Kewarra Beach is bordered by the Coral Sea to the east and Kuranda National Park to the west. The Captain Cook Highway passes through the suburb from the south-west to the north.

== History ==
Kewarra Beach is situated in the Djabugay (Tjapukai) traditional Aboriginal country. The origin of the suburb name is said to be from an Aboriginal word 'kewarra', meaning 'at the foot of the rainbow', though this has not been confirmed by linguists.

The area was primarily used for growing sugar cane until the suburb was developed in the 1970s and 90s. The western side of the highway was developed with a golf course (Paradise Palms) with housing to the north and south.

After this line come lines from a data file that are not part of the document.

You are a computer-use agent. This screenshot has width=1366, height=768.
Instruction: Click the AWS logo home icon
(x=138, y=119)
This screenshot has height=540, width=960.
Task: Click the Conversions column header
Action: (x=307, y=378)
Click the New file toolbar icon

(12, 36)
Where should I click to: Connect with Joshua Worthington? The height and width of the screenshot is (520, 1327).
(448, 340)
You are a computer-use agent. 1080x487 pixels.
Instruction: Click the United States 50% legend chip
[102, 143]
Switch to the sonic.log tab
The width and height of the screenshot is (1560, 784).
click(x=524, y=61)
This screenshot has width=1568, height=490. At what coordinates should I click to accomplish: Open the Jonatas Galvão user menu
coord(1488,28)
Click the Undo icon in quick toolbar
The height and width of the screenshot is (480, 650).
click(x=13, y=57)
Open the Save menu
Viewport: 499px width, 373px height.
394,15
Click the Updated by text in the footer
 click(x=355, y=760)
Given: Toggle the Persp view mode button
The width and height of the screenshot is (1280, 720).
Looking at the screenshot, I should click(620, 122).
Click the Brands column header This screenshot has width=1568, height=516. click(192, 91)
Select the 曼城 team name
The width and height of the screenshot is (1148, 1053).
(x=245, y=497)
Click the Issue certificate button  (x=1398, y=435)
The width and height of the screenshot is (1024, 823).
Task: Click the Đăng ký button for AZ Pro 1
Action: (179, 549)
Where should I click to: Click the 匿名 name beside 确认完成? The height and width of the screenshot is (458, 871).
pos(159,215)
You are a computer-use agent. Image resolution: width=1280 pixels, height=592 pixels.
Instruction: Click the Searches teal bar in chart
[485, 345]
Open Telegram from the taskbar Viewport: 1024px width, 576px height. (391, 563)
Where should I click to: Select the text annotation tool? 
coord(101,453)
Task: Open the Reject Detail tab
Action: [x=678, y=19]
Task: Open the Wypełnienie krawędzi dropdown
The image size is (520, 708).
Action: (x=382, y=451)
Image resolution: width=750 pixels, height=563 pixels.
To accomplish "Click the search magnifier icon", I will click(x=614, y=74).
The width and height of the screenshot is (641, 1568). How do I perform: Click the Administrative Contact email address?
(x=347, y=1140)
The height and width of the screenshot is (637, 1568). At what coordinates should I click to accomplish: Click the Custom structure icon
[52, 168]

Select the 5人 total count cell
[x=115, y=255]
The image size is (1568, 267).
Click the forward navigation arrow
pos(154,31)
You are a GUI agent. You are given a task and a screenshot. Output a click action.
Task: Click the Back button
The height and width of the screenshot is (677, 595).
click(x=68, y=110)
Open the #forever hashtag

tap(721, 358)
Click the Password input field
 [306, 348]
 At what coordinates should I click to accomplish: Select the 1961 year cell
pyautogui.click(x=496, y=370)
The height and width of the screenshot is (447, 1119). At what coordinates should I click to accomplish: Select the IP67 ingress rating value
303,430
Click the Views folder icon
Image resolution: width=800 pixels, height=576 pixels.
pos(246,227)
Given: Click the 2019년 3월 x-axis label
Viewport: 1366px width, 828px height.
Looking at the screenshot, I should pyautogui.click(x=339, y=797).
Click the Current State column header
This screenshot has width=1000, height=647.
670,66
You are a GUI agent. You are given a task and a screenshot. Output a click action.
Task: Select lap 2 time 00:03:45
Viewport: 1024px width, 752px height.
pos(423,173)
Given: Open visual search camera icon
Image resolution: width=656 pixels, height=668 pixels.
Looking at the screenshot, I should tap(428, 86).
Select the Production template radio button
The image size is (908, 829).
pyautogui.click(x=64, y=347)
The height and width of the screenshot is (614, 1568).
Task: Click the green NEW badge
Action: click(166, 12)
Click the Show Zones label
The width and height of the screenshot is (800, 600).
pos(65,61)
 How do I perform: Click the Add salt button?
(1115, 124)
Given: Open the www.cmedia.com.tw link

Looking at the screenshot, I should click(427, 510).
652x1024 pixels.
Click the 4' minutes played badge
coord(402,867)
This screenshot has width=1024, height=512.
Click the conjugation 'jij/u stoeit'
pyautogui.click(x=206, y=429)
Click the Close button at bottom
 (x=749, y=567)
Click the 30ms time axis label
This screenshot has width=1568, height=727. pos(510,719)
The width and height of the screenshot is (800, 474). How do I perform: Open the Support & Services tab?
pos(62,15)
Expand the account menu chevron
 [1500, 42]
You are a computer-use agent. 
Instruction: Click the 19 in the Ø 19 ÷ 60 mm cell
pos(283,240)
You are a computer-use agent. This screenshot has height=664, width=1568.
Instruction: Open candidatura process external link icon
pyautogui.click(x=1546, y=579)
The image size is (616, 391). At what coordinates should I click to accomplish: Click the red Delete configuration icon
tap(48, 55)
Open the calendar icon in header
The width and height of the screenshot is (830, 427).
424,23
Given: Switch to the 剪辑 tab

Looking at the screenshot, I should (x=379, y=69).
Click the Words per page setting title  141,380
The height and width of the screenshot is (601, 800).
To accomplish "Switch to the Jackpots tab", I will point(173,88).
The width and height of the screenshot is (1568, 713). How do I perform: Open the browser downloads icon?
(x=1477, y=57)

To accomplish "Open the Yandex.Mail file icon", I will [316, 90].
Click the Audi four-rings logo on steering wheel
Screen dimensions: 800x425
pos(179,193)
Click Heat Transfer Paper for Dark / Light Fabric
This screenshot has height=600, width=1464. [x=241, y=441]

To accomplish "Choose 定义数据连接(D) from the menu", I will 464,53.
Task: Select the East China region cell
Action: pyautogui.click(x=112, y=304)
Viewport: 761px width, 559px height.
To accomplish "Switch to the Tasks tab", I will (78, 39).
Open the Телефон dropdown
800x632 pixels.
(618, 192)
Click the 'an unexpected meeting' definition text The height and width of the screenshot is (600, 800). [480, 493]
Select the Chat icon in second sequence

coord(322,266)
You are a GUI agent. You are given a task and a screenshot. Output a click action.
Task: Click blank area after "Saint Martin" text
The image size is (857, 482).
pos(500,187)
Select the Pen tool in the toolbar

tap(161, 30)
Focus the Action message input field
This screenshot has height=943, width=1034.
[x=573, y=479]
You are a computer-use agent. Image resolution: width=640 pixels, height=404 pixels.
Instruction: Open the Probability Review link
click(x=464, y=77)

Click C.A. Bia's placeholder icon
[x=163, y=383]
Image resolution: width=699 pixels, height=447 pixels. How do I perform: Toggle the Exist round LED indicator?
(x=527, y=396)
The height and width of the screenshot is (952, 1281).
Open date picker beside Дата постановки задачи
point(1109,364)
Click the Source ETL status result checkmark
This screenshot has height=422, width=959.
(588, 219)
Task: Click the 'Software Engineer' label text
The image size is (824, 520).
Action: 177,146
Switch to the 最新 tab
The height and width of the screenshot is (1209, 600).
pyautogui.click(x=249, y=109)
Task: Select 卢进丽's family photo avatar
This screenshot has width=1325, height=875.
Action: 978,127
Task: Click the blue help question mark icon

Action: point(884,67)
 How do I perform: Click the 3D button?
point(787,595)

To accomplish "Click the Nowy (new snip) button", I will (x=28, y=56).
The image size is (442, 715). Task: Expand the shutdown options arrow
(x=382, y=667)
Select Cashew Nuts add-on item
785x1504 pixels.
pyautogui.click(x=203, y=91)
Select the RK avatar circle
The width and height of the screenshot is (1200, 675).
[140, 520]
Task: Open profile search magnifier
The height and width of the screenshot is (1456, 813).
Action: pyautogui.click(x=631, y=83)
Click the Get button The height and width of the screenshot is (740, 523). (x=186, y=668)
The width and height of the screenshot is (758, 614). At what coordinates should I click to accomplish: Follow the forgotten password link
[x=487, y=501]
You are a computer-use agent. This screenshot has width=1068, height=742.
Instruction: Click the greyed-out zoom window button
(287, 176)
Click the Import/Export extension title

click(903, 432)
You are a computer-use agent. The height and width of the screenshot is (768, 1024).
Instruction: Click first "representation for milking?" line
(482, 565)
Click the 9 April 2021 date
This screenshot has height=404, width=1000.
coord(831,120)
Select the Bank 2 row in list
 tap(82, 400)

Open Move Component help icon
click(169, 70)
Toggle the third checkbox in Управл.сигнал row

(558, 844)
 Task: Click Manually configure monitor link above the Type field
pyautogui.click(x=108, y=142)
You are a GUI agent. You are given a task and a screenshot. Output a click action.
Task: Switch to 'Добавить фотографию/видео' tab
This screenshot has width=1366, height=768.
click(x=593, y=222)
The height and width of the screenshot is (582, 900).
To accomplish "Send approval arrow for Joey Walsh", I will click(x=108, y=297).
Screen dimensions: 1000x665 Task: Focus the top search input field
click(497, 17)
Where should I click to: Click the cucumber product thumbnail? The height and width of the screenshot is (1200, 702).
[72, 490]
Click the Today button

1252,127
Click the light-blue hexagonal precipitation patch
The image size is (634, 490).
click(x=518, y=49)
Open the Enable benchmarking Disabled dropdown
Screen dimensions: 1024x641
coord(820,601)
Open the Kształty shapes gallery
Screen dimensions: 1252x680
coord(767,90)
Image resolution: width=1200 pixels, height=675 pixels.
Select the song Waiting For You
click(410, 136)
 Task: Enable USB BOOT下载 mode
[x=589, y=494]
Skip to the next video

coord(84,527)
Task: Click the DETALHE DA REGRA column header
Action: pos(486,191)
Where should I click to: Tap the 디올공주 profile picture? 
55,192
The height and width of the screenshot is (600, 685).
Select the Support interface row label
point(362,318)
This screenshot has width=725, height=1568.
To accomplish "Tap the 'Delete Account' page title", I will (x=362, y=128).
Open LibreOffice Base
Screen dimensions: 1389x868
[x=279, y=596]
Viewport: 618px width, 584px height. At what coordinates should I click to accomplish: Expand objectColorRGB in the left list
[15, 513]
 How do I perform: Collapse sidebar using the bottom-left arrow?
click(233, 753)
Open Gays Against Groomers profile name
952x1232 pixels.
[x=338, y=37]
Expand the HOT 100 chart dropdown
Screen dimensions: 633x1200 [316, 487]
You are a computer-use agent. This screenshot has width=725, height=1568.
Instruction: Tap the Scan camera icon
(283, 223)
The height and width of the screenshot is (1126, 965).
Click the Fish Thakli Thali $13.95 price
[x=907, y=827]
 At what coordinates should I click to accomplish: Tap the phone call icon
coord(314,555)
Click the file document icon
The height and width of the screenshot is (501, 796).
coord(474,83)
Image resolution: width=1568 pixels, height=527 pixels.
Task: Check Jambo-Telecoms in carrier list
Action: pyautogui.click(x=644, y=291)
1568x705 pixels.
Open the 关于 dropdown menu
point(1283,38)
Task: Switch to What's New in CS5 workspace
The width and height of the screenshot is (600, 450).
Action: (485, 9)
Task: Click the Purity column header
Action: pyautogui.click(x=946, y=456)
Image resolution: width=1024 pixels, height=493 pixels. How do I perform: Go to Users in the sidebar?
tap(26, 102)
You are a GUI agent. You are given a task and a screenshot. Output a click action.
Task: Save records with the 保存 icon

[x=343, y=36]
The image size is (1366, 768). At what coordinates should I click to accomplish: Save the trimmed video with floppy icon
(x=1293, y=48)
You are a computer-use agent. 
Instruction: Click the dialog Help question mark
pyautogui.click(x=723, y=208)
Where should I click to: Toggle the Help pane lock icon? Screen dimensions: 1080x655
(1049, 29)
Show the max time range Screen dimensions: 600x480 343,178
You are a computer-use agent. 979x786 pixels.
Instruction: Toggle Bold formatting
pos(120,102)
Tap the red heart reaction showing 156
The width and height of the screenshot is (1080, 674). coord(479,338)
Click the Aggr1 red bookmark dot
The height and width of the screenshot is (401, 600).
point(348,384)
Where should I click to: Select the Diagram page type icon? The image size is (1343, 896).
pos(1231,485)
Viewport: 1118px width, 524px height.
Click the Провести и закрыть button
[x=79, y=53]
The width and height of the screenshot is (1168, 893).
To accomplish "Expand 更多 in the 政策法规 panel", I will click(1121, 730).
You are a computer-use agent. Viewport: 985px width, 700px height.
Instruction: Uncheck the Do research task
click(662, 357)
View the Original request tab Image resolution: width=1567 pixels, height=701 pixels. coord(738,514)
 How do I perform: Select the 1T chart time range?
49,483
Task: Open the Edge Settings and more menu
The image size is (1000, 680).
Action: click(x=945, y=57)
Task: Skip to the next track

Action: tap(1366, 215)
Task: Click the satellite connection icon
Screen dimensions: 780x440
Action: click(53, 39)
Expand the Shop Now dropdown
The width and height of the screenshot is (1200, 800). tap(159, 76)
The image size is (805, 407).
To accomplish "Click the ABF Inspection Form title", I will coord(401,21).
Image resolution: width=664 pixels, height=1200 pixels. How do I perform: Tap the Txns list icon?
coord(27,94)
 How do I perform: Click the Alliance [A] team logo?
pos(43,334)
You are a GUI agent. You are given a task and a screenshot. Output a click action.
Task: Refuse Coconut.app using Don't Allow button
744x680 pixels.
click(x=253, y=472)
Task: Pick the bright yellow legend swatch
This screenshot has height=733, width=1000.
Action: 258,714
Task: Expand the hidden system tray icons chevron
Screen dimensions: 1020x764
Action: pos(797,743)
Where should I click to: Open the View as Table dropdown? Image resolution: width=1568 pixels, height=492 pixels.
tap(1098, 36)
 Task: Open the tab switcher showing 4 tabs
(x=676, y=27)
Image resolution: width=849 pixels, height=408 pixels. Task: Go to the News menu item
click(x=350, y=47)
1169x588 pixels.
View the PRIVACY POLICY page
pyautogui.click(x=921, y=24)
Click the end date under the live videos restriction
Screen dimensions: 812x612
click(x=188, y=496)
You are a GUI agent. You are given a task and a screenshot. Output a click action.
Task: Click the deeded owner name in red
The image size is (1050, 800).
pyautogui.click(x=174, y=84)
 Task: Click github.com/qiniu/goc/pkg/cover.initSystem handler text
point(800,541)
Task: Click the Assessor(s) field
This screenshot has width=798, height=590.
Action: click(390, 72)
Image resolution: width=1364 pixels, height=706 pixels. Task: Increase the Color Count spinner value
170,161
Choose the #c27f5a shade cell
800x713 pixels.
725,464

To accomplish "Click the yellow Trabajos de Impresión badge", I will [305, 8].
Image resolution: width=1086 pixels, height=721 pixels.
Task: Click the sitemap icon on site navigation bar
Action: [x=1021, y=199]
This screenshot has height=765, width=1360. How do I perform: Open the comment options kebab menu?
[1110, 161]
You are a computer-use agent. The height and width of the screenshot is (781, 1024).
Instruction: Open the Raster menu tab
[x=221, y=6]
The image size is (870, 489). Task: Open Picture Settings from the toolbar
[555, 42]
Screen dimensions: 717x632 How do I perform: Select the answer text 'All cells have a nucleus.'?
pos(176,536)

Trinity Anglican School opened its Kewarra Beach campus in 2002.

== Demographics ==
In the , Kewarra Beach had a population of 5,652 people.

In the , Kewarra Beach had a population of 6,133 people.

== Education ==
Trinity Anglican School is a private primary (Prep-6) campus at 45 Poolwood Road of the Trinity Anglican School at White Rock (which opened in 1983).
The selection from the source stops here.